Tale importantissima protesta manifesta chiaramente  …..

il discredito che i cittadini hanno nei confronti dei politici italiani.

Come biasimarli? Se ci troviamo in questa situazione è essenzialmente per causa loro, per il loro non essere capaci di pensare ed attuare nuove opportunità per il Paese che siano in grado di invertire o limitare il più possibile l’avanzare dell’ormai diffuso stato di impoverimento collettivo.

Visto quanto hanno voluto silenziosamente urlare i cittadini di una delle più belle isole italiane, è chiaro che per tutti i politici non c’è più alcuna opportunità per redimersi dal giudizio negativo derivante dai tanti disastri causati.

Ora, per non contribuire ulteriormente a togliere al Popolo Italiano quel poco di sovranità che gli resta, questi signori sono chiamati a fare l’unica azione in grado di ridare credito a quella politica che li ha ampiamente nutriti: lasciare le proprie poltrone.

Anche se questo invito, auspicato da tutti, non avverrà, chiedo agli Italiani di non cadere nello sconforto e di reagire. Immaginando di essere caduti ci si deve rialzare: magari con l’aiuto di qualcuno, magari con l’aiuto dei giovani?

Non andare a votare significa arrendersi, significa non voler più lottare, significa dargliela vinta. Si perché, anche con pochi elettori, questi signori continueranno ad essere eletti e, paradossalmente, in questo modo saranno sempre avvantaggiati. Questo non dobbiamo permetterlo.

La soluzione? Le nuove generazioni. In ogni caso non potranno far peggio.

C’è un mondo generazionale che non aspetta altro che poter dimostrare il proprio valore. L’opportunità gli va data e, chissà che non sappia far meglio!

  

Il popolo sovrano ha abdicato

di Marcello Veneziani – pubblicato sul quotidiano “il Giornale” del 31 ottobre 2012

Noi popolo sovrano della Repubblica Italiana abbiamo deciso di abdicare lasciando la sovranità a ignoti.

Con decisione maggioritaria, e dunque democratica, abbiamo rinunciato al nostro diritto sancito dalla Costituzione di eleggere, attraverso l’esercizio del voto, un Parlamento e quindi un Governo.

Abbiamo scelto come prova generale e laboratorio nazionale della nostra abdicazione la Sicilia, la dove comincia l’Italia e la dove partì con lo sbarco americano la liberazione del Paese.

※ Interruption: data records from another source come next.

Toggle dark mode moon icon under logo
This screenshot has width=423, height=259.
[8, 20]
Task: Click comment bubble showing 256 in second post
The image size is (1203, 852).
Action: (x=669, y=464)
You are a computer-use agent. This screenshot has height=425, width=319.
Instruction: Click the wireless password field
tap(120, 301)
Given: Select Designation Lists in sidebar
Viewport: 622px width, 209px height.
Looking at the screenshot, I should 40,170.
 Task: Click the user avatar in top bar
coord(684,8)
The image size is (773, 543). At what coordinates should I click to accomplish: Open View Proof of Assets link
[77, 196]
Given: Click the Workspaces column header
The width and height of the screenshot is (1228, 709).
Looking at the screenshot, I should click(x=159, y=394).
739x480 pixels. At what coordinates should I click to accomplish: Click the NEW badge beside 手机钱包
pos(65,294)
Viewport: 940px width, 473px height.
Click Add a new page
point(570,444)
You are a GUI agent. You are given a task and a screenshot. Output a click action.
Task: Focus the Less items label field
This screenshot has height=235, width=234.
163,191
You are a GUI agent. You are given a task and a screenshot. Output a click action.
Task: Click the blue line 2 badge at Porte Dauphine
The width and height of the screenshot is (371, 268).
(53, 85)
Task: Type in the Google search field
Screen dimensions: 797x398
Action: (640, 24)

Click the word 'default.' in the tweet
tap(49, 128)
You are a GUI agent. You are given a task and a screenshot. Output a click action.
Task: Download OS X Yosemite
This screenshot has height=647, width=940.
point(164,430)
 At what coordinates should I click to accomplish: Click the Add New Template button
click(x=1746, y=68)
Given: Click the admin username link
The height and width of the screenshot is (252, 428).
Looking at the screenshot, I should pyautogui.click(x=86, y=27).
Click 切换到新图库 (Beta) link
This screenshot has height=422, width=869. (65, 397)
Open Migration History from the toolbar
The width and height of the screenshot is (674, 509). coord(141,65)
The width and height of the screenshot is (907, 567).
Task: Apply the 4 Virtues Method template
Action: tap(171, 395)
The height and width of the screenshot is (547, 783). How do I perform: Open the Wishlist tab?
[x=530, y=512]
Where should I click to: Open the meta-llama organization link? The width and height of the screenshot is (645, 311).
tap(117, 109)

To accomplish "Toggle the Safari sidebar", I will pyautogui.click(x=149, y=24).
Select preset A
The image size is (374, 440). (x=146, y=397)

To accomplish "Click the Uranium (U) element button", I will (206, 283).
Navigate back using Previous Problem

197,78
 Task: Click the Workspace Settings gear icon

Per la prima volta nella storia della Repubblica la maggioranza assoluta di noi elettori non è andata a votare, il residuo voto ha premiato come primo partito un movimento di protesta radicale e i restanti spiccioli si disperdono in liste tra loro in componibili. In questo modo abbiamo ricusato il diritto di voto e dichiarata estinte e rigettata la democrazia.

Il voto è stato un puro spettacolo fine a se stesso, una giostra che prescinde completamente da chi dovrà poi governare, non avendo i numeri. Le motivazioni della nostra abdicazione non si possono sbrigare con lo stato di salute di noi sovrani. In effetti la nostra salute psicofisica, soprattutto mentale, versa in uno stato depressivo preoccupante. Ma è la totale sfiducia nel voto, nei partiti politici e anche nei loro surrogati, come i tecnici, a indurci a questo atto.

Non abdichiamo in favore di nessuno, non riconosciamo eredi, tutori o curatori. Anarchia, scioglimento o dominazione straniera, fate voi.

Lasciamo il Paese incustodito e restituiamo la democrazia come un ordigno al Dio Ignoto.